----- Input records

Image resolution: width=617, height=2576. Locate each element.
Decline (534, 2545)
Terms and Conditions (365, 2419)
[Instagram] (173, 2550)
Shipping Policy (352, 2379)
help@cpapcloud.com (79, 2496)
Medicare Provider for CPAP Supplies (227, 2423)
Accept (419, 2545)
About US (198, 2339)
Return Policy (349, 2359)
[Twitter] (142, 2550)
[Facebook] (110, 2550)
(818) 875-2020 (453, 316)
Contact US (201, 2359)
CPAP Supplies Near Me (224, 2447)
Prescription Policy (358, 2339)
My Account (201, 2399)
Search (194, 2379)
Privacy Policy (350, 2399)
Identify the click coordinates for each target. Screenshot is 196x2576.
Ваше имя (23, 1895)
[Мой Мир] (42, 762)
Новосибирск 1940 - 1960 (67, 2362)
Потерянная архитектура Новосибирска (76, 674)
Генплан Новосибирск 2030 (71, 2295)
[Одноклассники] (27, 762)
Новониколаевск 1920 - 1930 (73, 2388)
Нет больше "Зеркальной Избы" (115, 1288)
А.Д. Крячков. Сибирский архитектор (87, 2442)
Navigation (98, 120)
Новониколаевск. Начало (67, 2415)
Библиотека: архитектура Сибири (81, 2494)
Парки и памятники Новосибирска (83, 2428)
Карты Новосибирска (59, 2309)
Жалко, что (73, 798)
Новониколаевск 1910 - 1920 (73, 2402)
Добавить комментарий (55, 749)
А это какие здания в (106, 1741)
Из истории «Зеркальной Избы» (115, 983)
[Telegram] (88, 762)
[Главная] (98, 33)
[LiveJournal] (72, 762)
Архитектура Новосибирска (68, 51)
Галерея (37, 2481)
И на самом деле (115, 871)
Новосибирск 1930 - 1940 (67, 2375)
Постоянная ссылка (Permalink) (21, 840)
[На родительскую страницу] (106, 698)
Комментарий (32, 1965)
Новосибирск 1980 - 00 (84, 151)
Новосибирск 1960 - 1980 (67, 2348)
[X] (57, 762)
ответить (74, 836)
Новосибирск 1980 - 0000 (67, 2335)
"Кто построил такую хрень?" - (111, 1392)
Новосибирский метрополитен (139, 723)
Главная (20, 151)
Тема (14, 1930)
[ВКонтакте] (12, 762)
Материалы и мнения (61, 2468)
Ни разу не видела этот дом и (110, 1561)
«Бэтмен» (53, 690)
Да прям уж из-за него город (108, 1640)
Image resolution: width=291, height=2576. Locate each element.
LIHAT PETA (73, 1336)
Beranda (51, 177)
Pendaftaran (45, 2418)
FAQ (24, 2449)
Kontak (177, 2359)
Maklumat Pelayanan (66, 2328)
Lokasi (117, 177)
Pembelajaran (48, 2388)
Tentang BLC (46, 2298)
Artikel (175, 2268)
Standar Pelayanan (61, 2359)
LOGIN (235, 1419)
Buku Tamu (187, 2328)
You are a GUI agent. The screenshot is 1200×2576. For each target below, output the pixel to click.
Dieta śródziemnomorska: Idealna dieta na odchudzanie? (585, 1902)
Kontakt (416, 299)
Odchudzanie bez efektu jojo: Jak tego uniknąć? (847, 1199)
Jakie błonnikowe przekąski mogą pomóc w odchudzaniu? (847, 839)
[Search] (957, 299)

----------

Goal of the exercise: Please return the full listing exactly as it appears.

Answer below:
Image resolution: width=617, height=2576. Locate each element.
Decline (534, 2545)
Terms and Conditions (365, 2419)
[Instagram] (173, 2550)
Shipping Policy (352, 2379)
help@cpapcloud.com (79, 2496)
Medicare Provider for CPAP Supplies (227, 2423)
Accept (419, 2545)
About US (198, 2339)
Return Policy (349, 2359)
[Twitter] (142, 2550)
[Facebook] (110, 2550)
(818) 875-2020 (453, 316)
Contact US (201, 2359)
CPAP Supplies Near Me (224, 2447)
Prescription Policy (358, 2339)
My Account (201, 2399)
Search (194, 2379)
Privacy Policy (350, 2399)
Identify the click coordinates for each target. Screenshot is 196x2576.
Ваше имя (23, 1895)
[Мой Мир] (42, 762)
Новосибирск 1940 - 1960 (67, 2362)
Потерянная архитектура Новосибирска (76, 674)
Генплан Новосибирск 2030 (71, 2295)
[Одноклассники] (27, 762)
Новониколаевск 1920 - 1930 (73, 2388)
Нет больше "Зеркальной Избы" (115, 1288)
А.Д. Крячков. Сибирский архитектор (87, 2442)
Navigation (98, 120)
Новониколаевск. Начало (67, 2415)
Библиотека: архитектура Сибири (81, 2494)
Парки и памятники Новосибирска (83, 2428)
Карты Новосибирска (59, 2309)
Жалко, что (73, 798)
Новониколаевск 1910 - 1920 (73, 2402)
Добавить комментарий (55, 749)
А это какие здания в (106, 1741)
Из истории «Зеркальной Избы» (115, 983)
[Telegram] (88, 762)
[Главная] (98, 33)
[LiveJournal] (72, 762)
Архитектура Новосибирска (68, 51)
Галерея (37, 2481)
И на самом деле (115, 871)
Новосибирск 1930 - 1940 (67, 2375)
Постоянная ссылка (Permalink) (21, 840)
[На родительскую страницу] (106, 698)
Комментарий (32, 1965)
Новосибирск 1980 - 00 (84, 151)
Новосибирск 1960 - 1980 (67, 2348)
[X] (57, 762)
ответить (74, 836)
Новосибирск 1980 - 0000 (67, 2335)
"Кто построил такую хрень?" - (111, 1392)
Новосибирский метрополитен (139, 723)
Главная (20, 151)
Тема (14, 1930)
[ВКонтакте] (12, 762)
Материалы и мнения (61, 2468)
Ни разу не видела этот дом и (110, 1561)
«Бэтмен» (53, 690)
Да прям уж из-за него город (108, 1640)
Image resolution: width=291, height=2576. Locate each element.
LIHAT PETA (73, 1336)
Beranda (51, 177)
Pendaftaran (45, 2418)
FAQ (24, 2449)
Kontak (177, 2359)
Maklumat Pelayanan (66, 2328)
Lokasi (117, 177)
Pembelajaran (48, 2388)
Tentang BLC (46, 2298)
Artikel (175, 2268)
Standar Pelayanan (61, 2359)
LOGIN (235, 1419)
Buku Tamu (187, 2328)
You are a GUI agent. The screenshot is 1200×2576. For each target below, output the pixel to click.
Dieta śródziemnomorska: Idealna dieta na odchudzanie? (585, 1902)
Kontakt (416, 299)
Odchudzanie bez efektu jojo: Jak tego uniknąć? (847, 1199)
Jakie błonnikowe przekąski mogą pomóc w odchudzaniu? (847, 839)
[Search] (957, 299)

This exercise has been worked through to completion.